▶ _What to produce_:
Below are entries; output exactly the lines from the one with "Guldfågelns fabriksbutik (244, 1848)" to the one with "Kontakt (209, 1720)", both included, and nothing else.

▶ _Supplied records_:
------
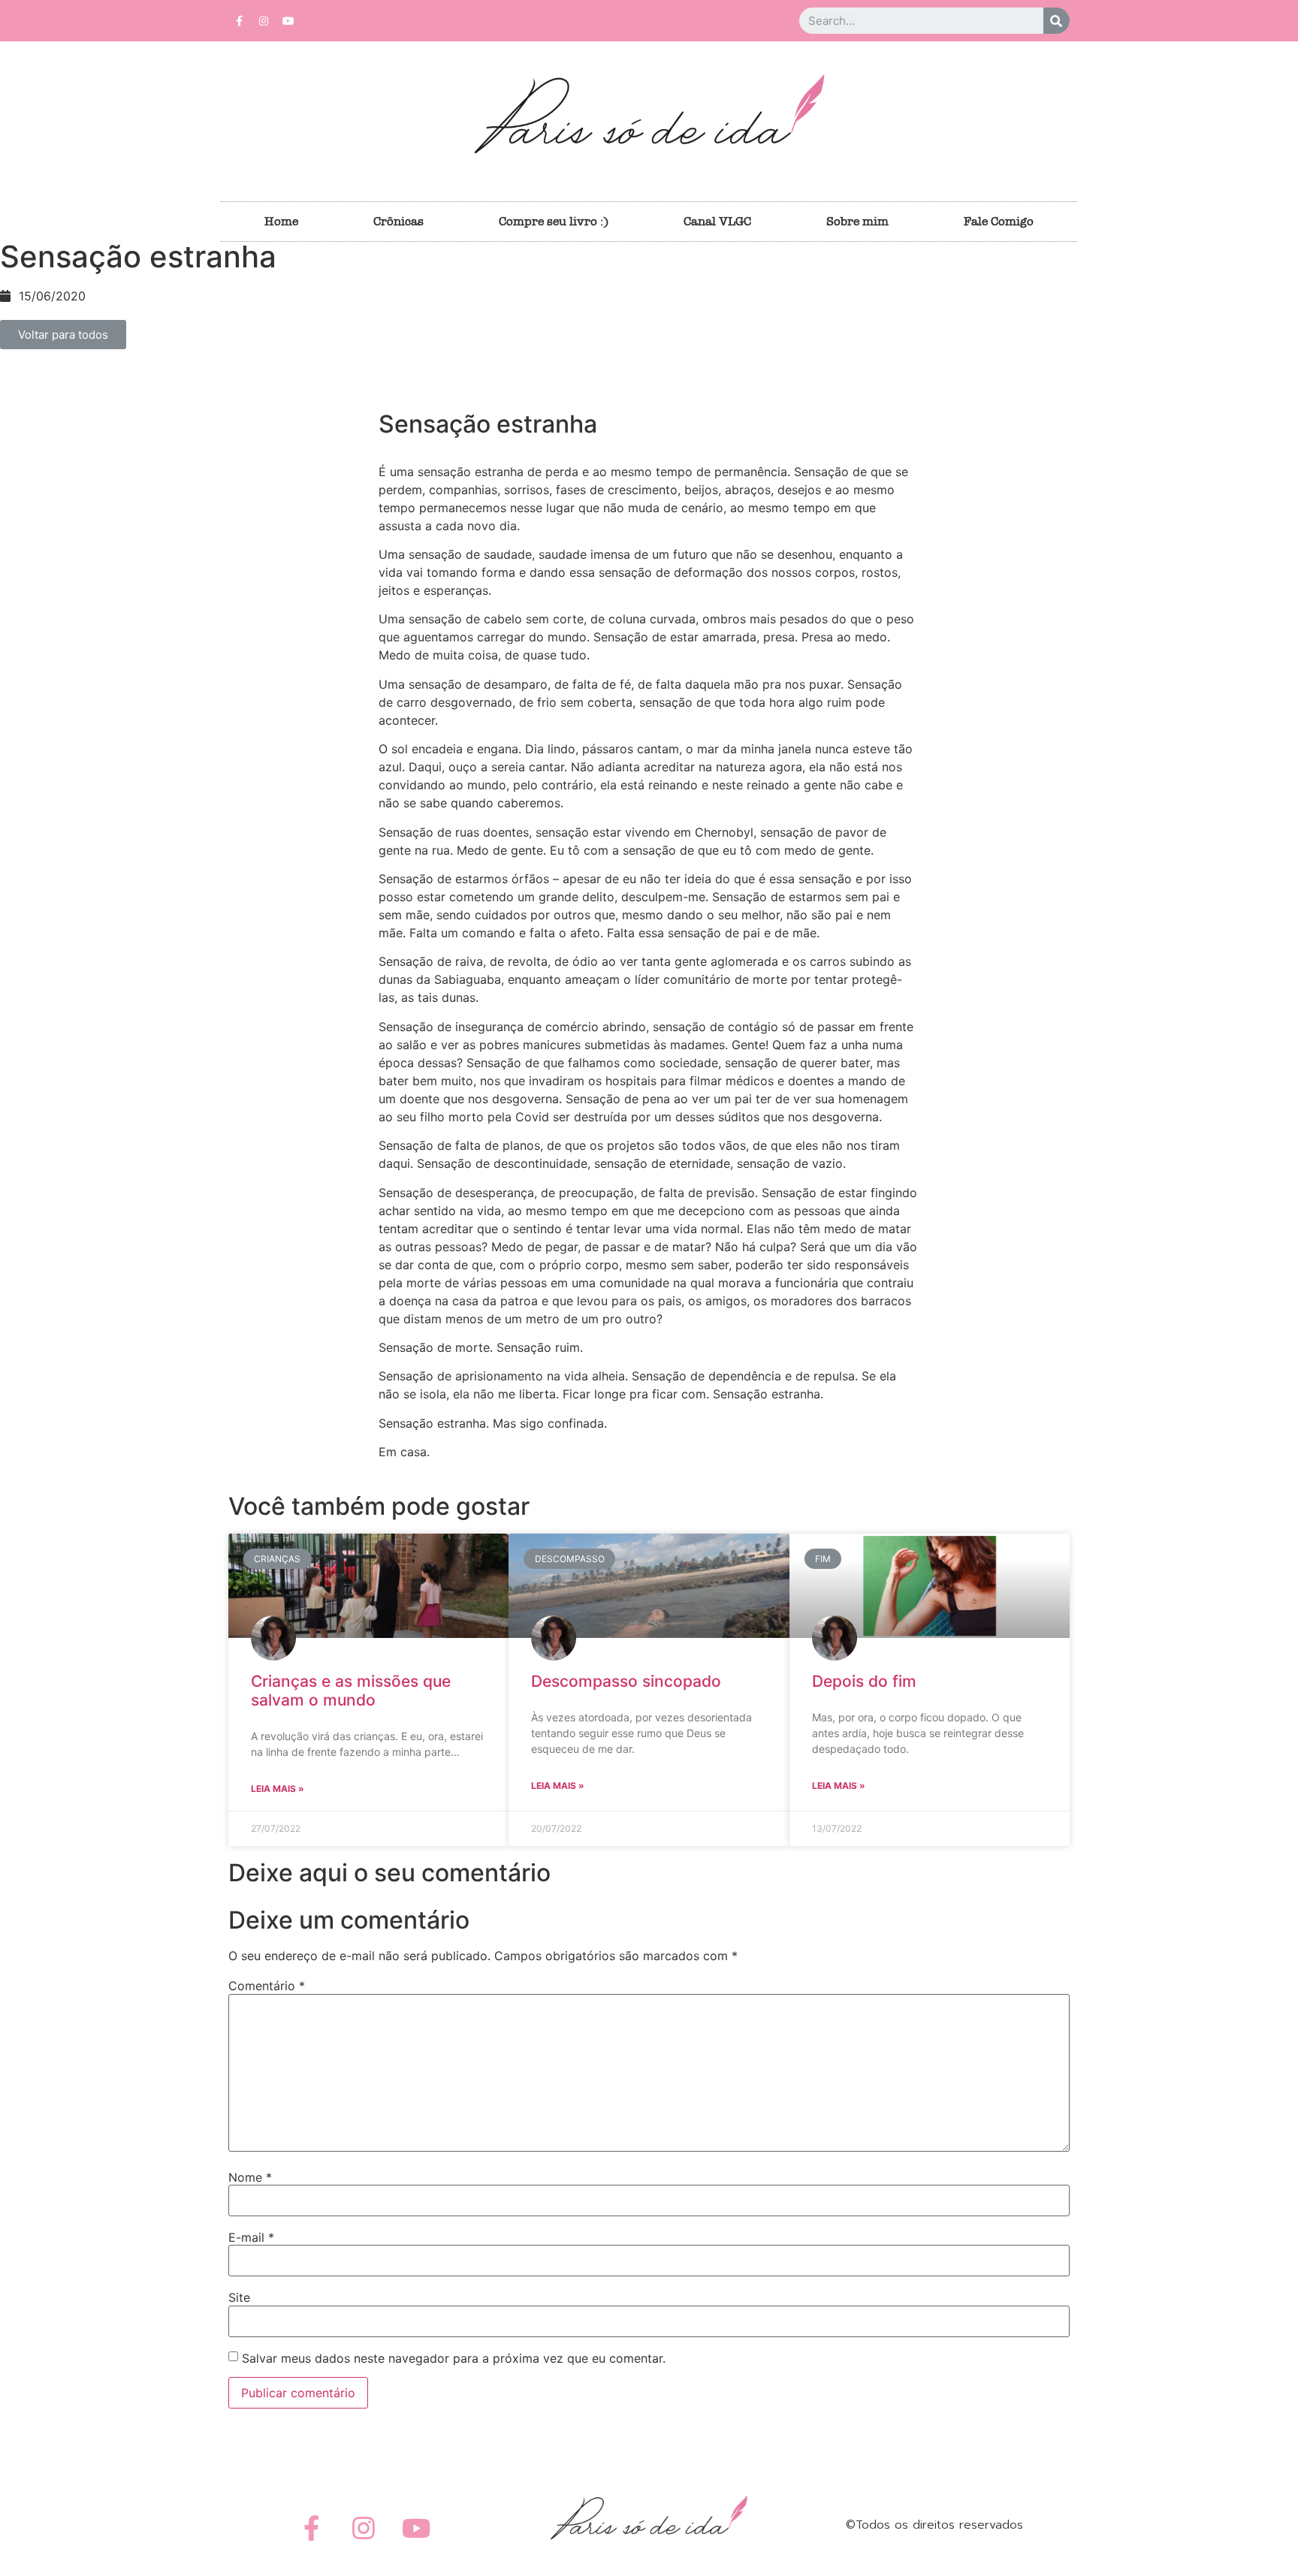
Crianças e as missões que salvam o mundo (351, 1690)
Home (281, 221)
------
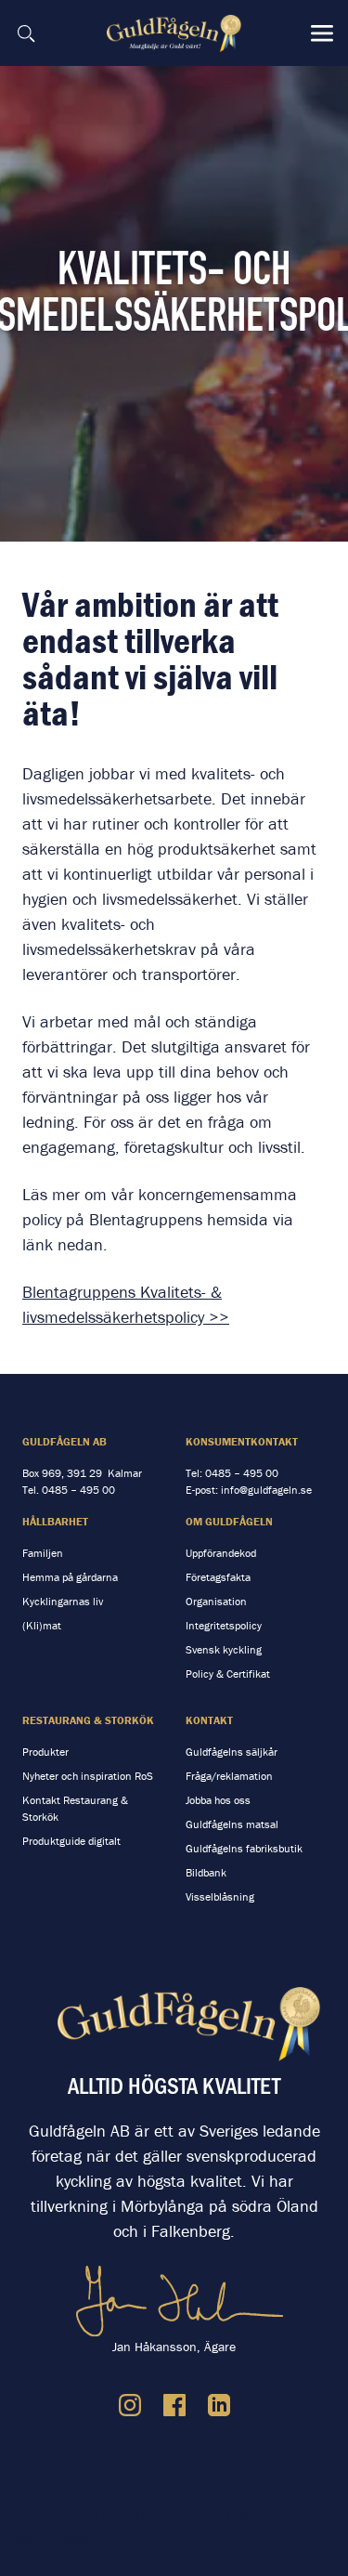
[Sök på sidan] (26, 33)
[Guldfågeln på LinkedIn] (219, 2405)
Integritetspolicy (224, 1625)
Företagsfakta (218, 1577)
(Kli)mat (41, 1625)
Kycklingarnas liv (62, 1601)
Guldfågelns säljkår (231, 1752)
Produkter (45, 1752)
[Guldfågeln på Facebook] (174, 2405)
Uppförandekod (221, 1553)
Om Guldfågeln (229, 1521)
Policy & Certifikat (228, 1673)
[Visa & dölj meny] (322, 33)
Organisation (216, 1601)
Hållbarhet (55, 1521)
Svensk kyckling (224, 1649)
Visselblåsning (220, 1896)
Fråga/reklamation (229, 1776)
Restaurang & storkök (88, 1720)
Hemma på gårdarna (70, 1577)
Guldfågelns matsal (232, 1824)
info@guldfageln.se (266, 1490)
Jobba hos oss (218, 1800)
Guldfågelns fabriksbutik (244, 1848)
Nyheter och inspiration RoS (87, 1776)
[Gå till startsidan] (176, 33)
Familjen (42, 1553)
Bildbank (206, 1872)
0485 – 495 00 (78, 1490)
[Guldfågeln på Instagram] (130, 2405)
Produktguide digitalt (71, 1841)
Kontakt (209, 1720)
------
▶ _Response below_:
Guldfågelns fabriksbutik (244, 1848)
Nyheter och inspiration RoS (87, 1776)
[Gå till startsidan] (176, 33)
Familjen (42, 1553)
Bildbank (206, 1872)
0485 – 495 00 (78, 1490)
[Guldfågeln på Instagram] (130, 2405)
Produktguide digitalt (71, 1841)
Kontakt (209, 1720)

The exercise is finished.